[Material provided]

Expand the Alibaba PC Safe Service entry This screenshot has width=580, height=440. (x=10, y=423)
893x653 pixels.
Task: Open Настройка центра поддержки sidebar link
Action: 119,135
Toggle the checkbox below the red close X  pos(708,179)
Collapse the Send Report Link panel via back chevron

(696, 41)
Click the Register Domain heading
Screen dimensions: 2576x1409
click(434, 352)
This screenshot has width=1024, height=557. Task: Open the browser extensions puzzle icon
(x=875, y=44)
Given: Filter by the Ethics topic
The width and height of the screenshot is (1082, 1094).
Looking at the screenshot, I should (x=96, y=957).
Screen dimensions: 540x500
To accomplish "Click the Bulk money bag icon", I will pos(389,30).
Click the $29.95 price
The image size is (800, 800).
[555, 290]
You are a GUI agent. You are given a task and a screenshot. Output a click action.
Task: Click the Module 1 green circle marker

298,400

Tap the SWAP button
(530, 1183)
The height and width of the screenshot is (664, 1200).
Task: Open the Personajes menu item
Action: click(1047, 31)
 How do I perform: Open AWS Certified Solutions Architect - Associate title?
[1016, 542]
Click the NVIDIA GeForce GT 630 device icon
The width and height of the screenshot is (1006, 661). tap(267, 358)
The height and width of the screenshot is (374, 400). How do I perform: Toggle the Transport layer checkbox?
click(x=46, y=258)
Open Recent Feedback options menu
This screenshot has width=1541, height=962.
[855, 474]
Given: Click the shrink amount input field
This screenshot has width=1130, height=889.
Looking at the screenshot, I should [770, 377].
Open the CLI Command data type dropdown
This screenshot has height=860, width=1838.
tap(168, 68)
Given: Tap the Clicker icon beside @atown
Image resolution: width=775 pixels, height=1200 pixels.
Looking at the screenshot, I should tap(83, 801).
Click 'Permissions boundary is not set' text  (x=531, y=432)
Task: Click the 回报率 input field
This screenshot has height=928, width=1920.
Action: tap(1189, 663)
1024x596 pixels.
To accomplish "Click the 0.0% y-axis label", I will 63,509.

[/Material provided]

### Assignment
Within the entries, find all lines that contain "input" and copy each one.

### Response to the task
Given: Click the shrink amount input field
Task: Click the 回报率 input field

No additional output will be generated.